MHC molecules

MHC class II-peptide complexes internalize using a clathrin- and dynamin-independent endocytosis pathway. Walseng, E. et al. J. Biol. Chem. 7 April 2008 (doi:10.1074/jbc.m801070200)

Recycling of peptide–MHC class II complexes from the cell surface is thought to increase the repertoire of peptides available for presentation, but the molecular mechanisms behind this recycling is not known. Newly synthesized invariant chain (Ii)-associated MHC class II molecules are known to travel from the trans-Golgi network to the cell surface where they enter the endocytic pathway by clathrin- and dynamin-mediated endocytosis for delivery to the antigen-processing compartments. Now, Walseng et al. show that, by contrast, the internalization of complexes involves a clathrin- and dynamin-independent pathway. Internalized peptide–MHC class II complexes entered elongated tubules that contained GTPases associated with protein recycling, suggesting that these complexes rapidly recycle back to the cell surface through these tubules.

B-cell signalling

Erk kinases link pre-B cell receptor signaling to transcriptional events required for early B cell expansion. Yasuda, T. et al. Immunity 28, 499–508 (2008)

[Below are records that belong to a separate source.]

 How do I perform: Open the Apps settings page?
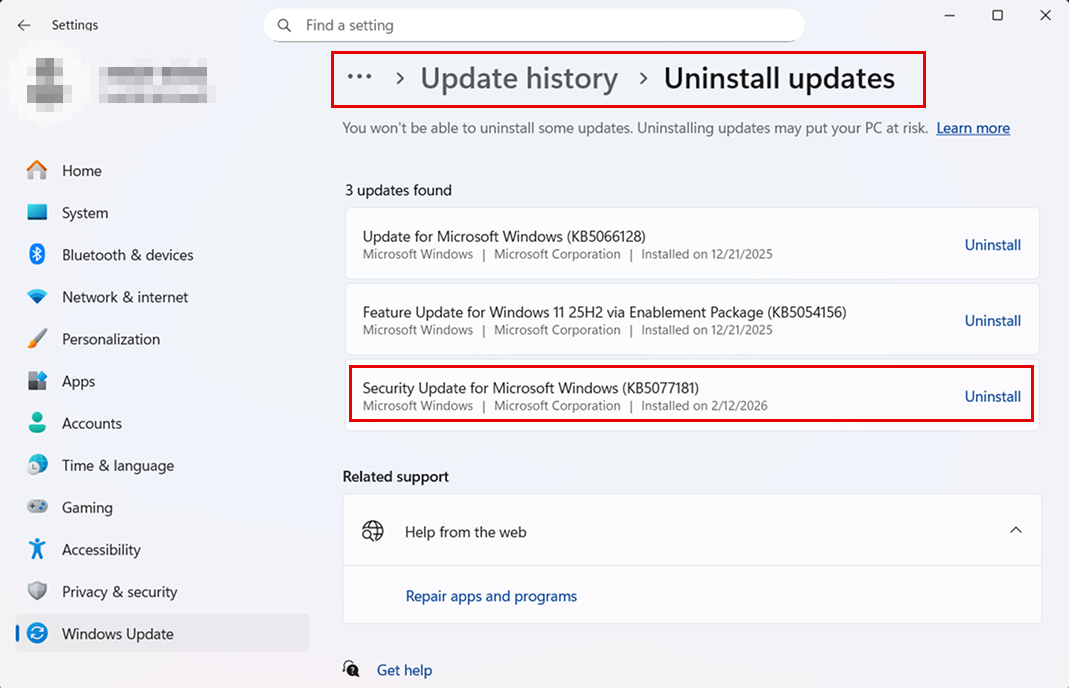78,381
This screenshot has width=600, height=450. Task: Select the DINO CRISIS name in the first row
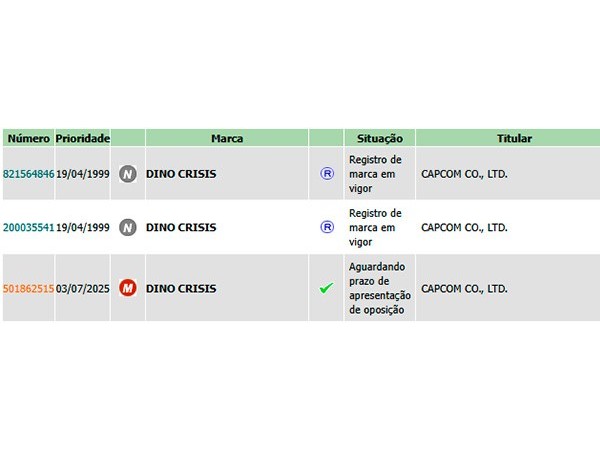[x=181, y=174]
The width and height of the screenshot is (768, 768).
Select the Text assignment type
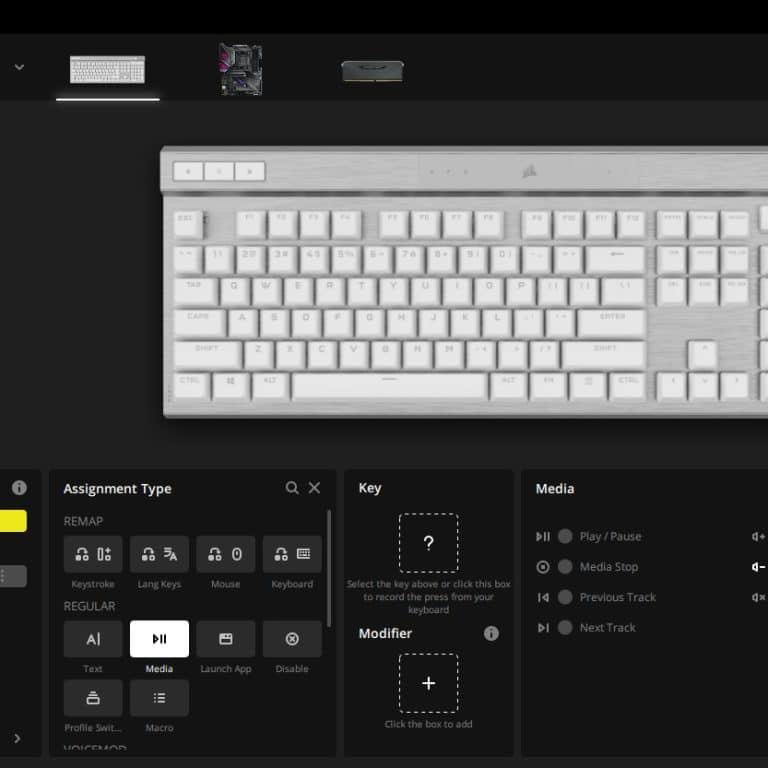(93, 639)
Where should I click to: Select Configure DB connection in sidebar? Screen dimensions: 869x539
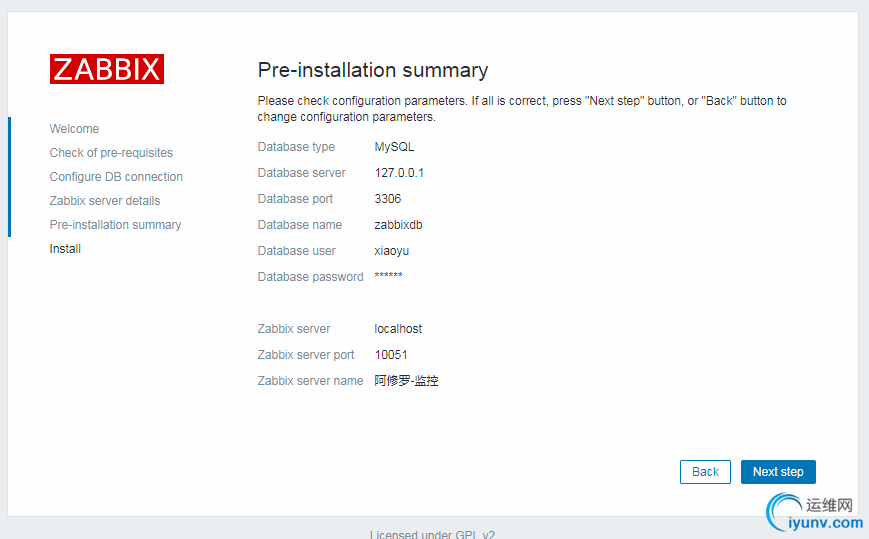(x=116, y=177)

Much is known about the proximal pre-B-cell receptor (BCR) signalling events that regulate B-cell development but how these signals are transduced to the nucleus is less clear. SYK- and SRC-family members are known to be activated by the pre-BCR, so serine and threonine kinases downstream of these proteins could be possible intermediate signal transducers. Two such kinases are extracellular-signal-regulated kinase 1 (ERK1) and ERK2. Yasuda et al. generated inducible-ERK double-deficient mice and found that the transition of pro-B cells to pre-B cells was defective in these mice. Further analysis showed that ERK1 and ERK2 were activated by pre-BCR signals downstream of SYK and ZAP70 and were required for pre-BCR-mediated cell expansion through the activation of the transcription factors ELK1 and CREB.

T-cell development

Skint1 , the prototype of a newly identified immunoglobulin superfamily gene cluster, positively selects epidermal γδ T cells. Boyden, L. M. et al. Nature Genet. 13 April 2008 (doi:10.1038/ng.108)

This paper investigated Vγ5+Vδ1+ T cells — which normally comprise 90% of mouse epidermal γδ T cells — that are deficient in FVB/N mice from Taconic Laboratories (FVBTac mice) but not in the FVB/N strain from Jackson Laboratories (FVBJax mice). Positional cloning identified a single nucleotide substitution (resulting in a premature stop codon) in FVBTac mice compared with FVBJax mice in a partially predicted gene sequence that the authors have now characterized and named Skint1 (for selection and upkeep of intraepithelial T cells 1). Skint1 is expressed by thymic epithelial cells and keratinocytes, but not by Vγ5+Vδ1+ T cells. Wild-type Skint1 could rescue the Vγ5+Vδ1+ T-cell deficiency of FVBTac mice, and the authors propose that Skint1 might engage a cell-surface molecule, possibly the Vγ5+Vδ1+ T-cell receptor (TCR) itself, on Vγ5+Vδ1+ T cells in the embryonic thymus to mediate positive selection.